# NOAA GEFS analysis


_View the latest documentation at https://dynamical.org/catalog/noaa-gefs-analysis/ ._

| | |
|---|---|
| Spatial domain | Global |
| Spatial resolution | 0.25 degrees (~20km) |
| Time domain | 2000-01-01 00:00:00 UTC to Present |
| Time resolution | 3.0 hours |

### Data Access
```
https://data.dynamical.org/noaa/gefs/analysis/latest.zarr?email=optional@email.com
```

*\* Email optional. Providing your email as a query param helps us understand usage and impact to keep dynamical.org supported for the long-term.
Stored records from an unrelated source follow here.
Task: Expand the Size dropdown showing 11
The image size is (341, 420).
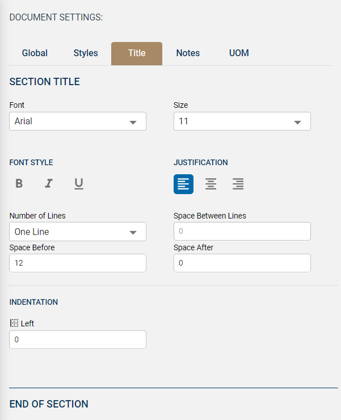Action: 242,121
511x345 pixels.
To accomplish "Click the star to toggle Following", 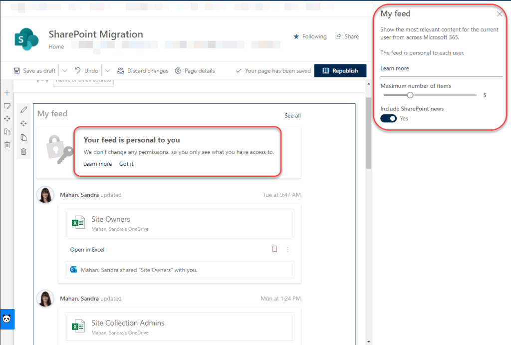I will pyautogui.click(x=296, y=36).
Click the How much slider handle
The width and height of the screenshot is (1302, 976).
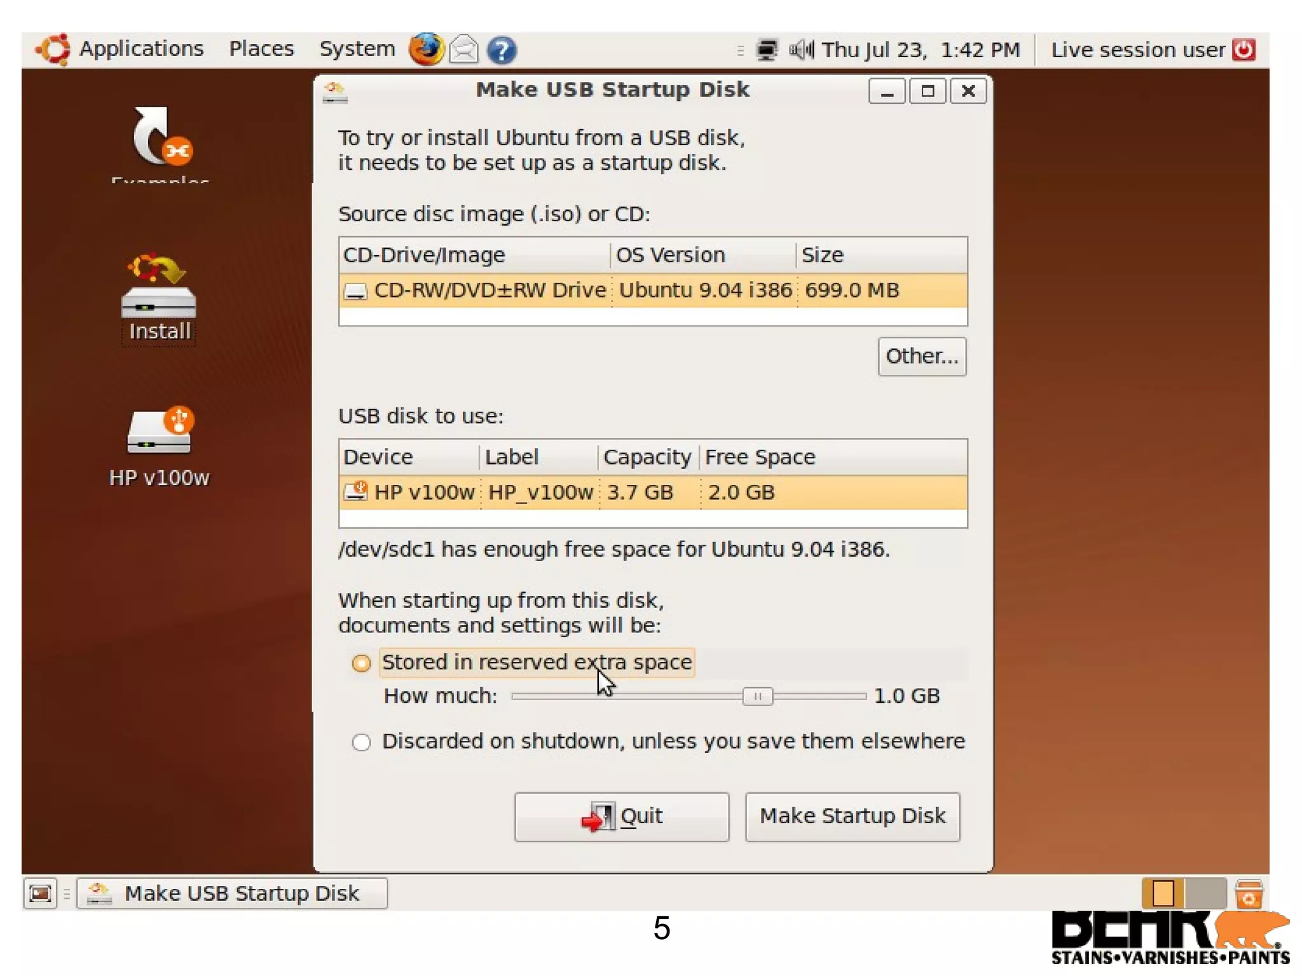pos(757,697)
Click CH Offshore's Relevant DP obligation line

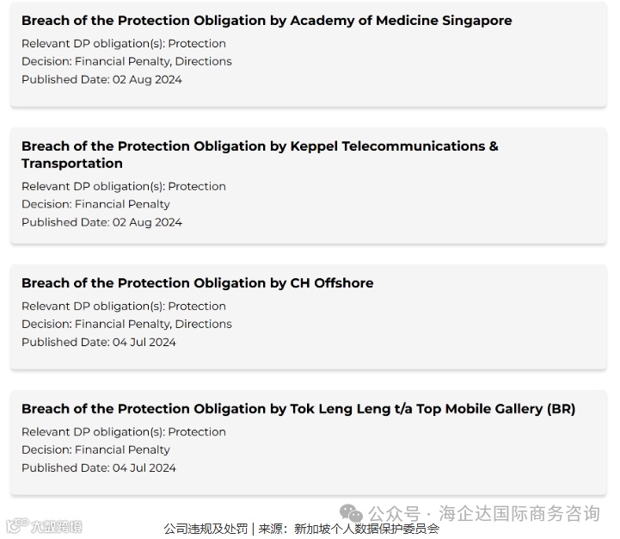(x=124, y=306)
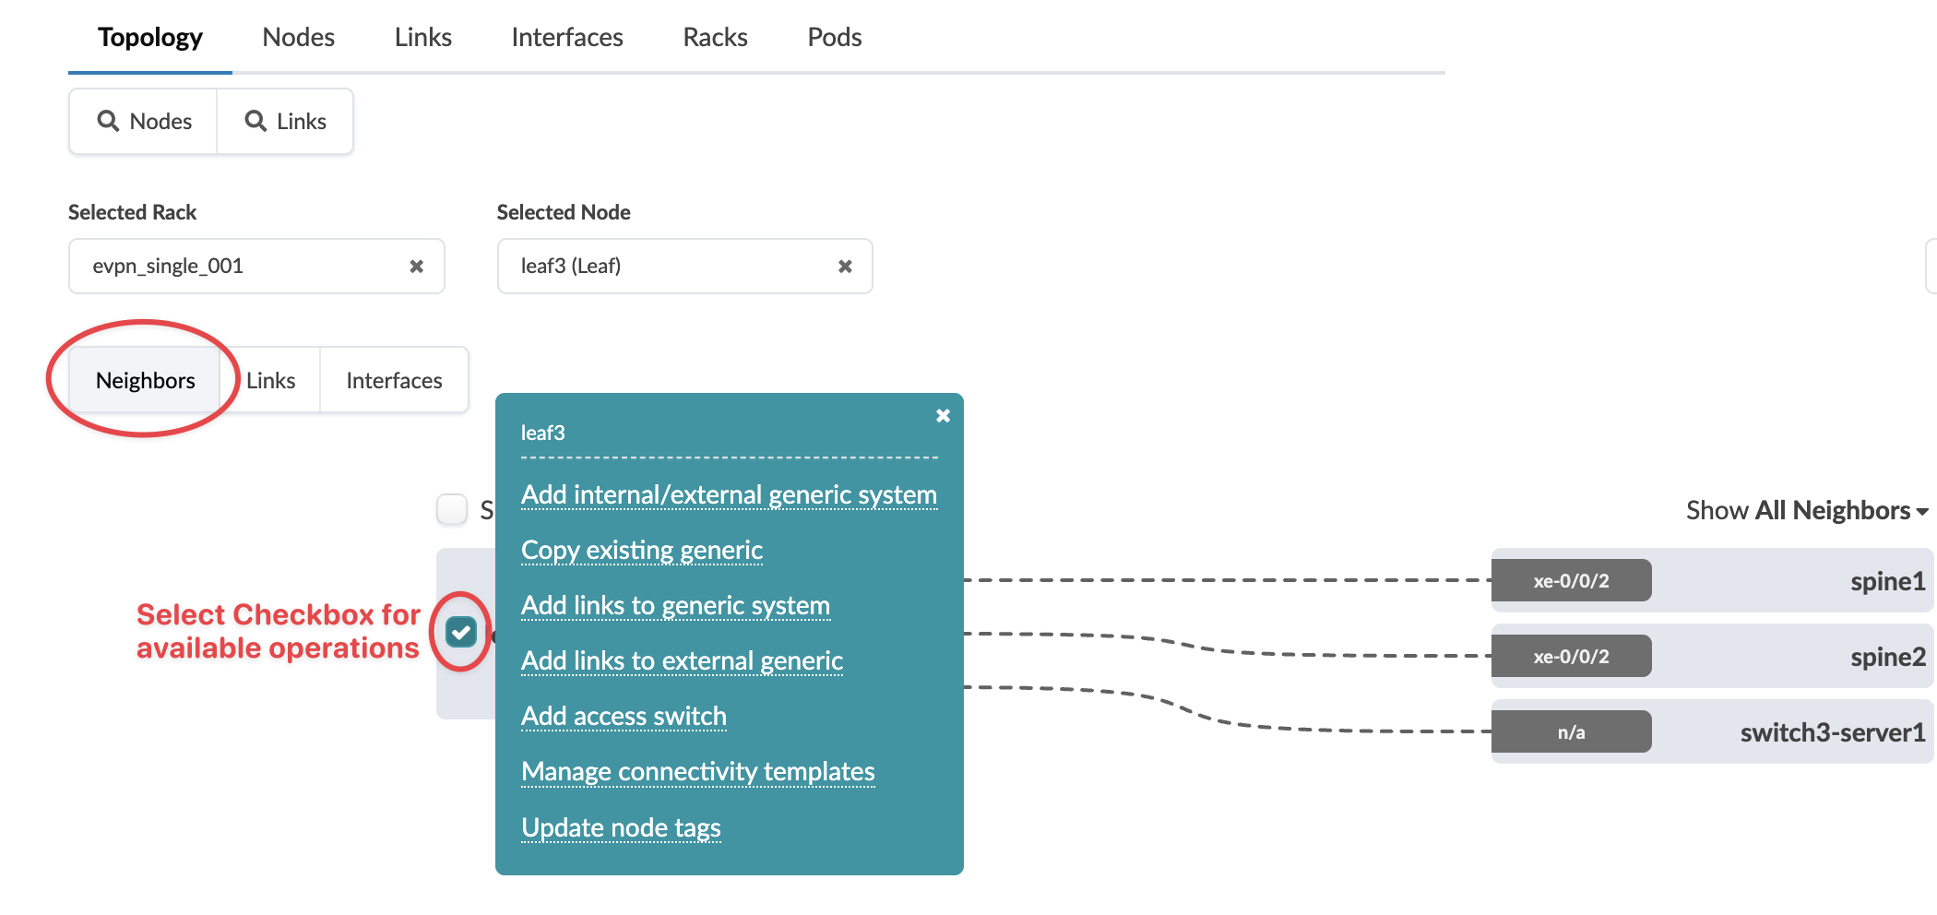
Task: Click the Links search magnifier icon
Action: pyautogui.click(x=255, y=121)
For catalog updates follow [here](https://dynamical.org/updates).*

The Global Ensemble Forecast System (GEFS) is a National Oceanic and Atmospheric Administration (NOAA) National Centers for Environmental Prediction (NCEP) weather forecast model.

This analysis dataset is an archive of the model's best estimate of past weather. It is created by concatenating the first few hours of each historical forecast to provide a dataset with dimensions time, latitude, and longitude.

This dataset is designed to be used in conjunction with the [GEFS forecast 35 day](https://dynamical.org/catalog/noaa-gefs-forecast-35-day) dataset.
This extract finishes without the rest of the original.